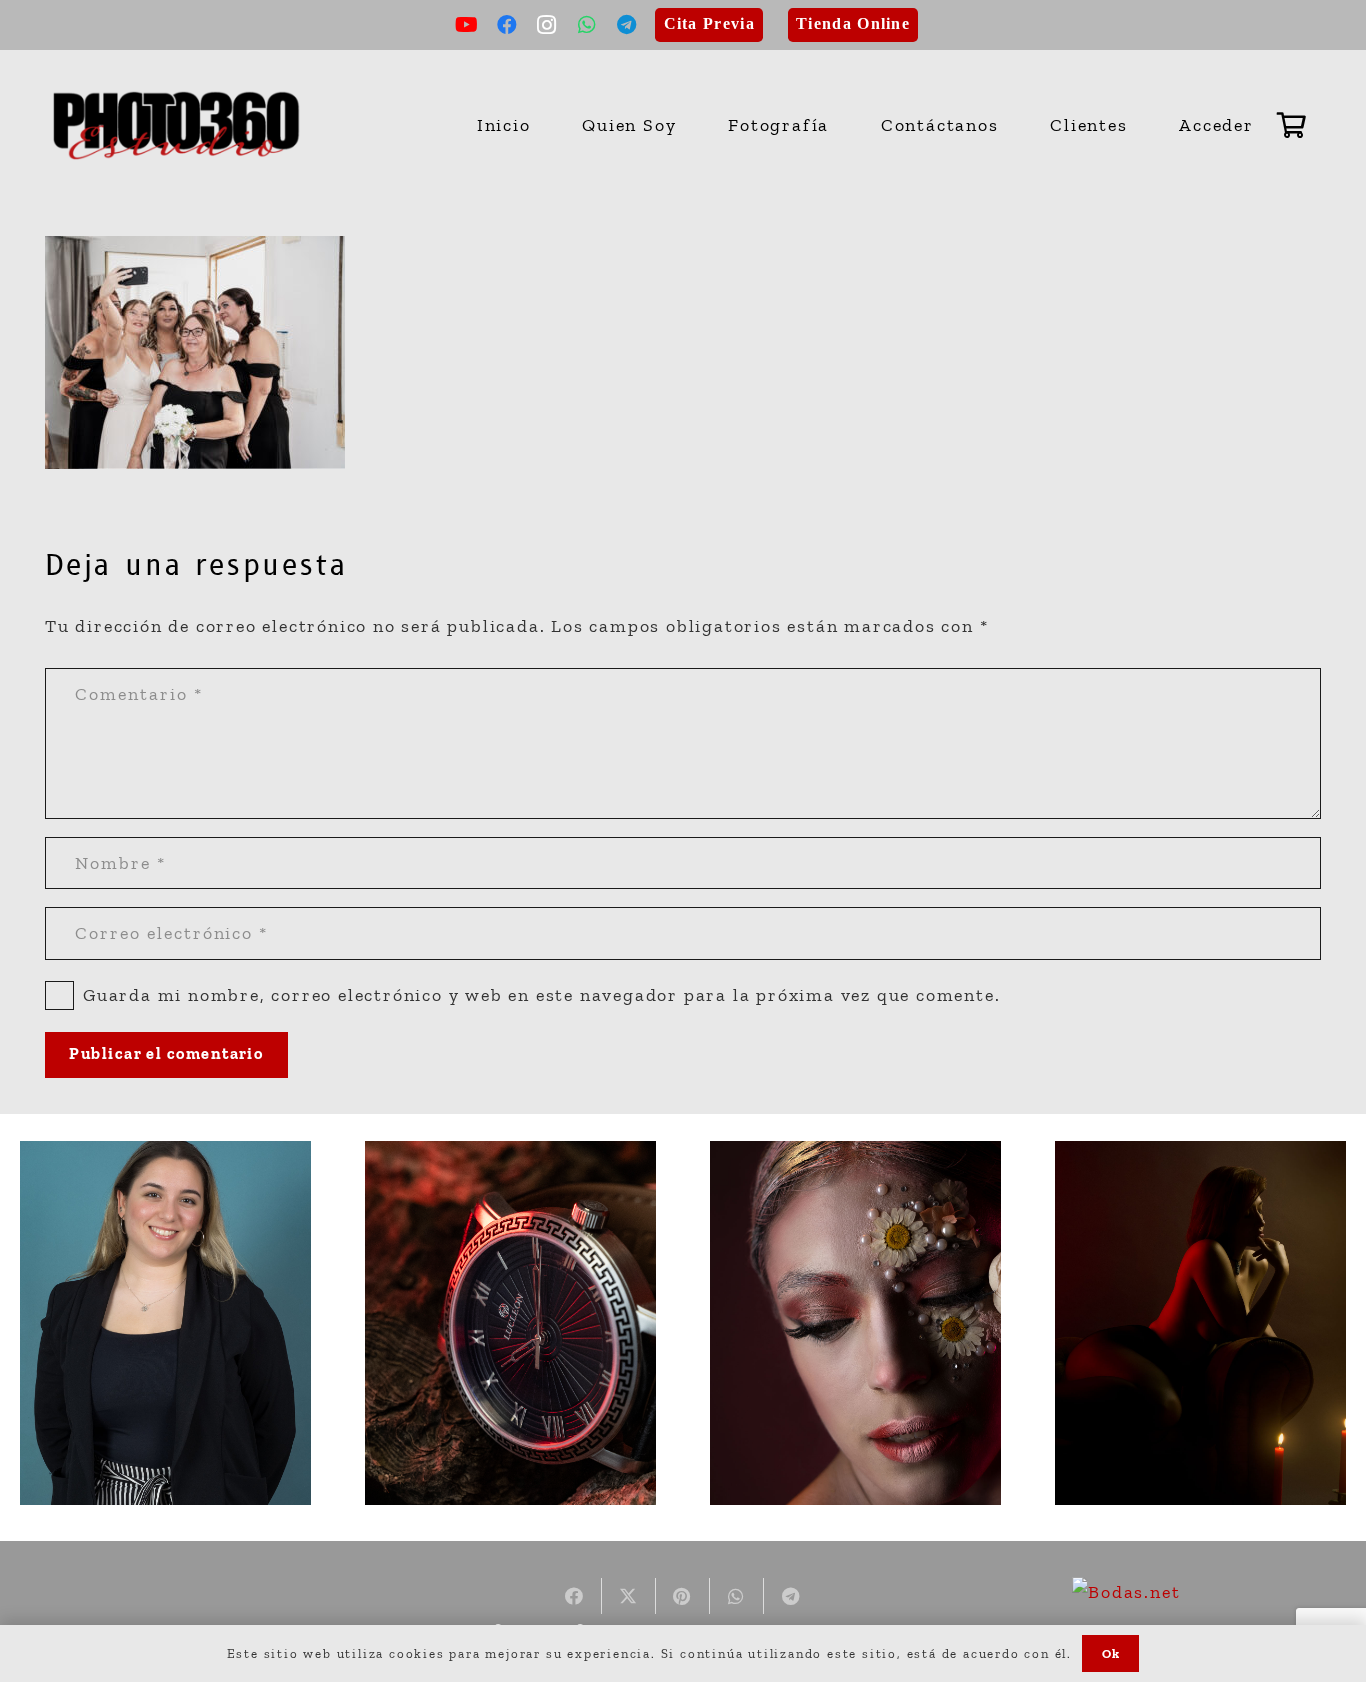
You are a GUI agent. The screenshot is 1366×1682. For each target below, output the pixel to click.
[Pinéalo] (683, 1596)
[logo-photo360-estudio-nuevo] (177, 125)
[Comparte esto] (575, 1596)
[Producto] (510, 1323)
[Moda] (855, 1323)
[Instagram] (548, 25)
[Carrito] (1292, 125)
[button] (841, 125)
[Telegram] (628, 25)
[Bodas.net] (1126, 1592)
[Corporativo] (165, 1323)
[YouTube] (468, 25)
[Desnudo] (1200, 1323)
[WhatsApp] (588, 25)
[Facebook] (508, 25)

- [WHAT YOU WILL DO]:
Every line of the listing is to be retyped exactly; pictures stay out.

- [EXPECTED ANSWER]:
You are a GUI agent. The screenshot is 1366×1682. For each target below, output the pixel to click.
[Pinéalo] (683, 1596)
[logo-photo360-estudio-nuevo] (177, 125)
[Comparte esto] (575, 1596)
[Producto] (510, 1323)
[Moda] (855, 1323)
[Instagram] (548, 25)
[Carrito] (1292, 125)
[button] (841, 125)
[Telegram] (628, 25)
[Bodas.net] (1126, 1592)
[Corporativo] (165, 1323)
[YouTube] (468, 25)
[Desnudo] (1200, 1323)
[WhatsApp] (588, 25)
[Facebook] (508, 25)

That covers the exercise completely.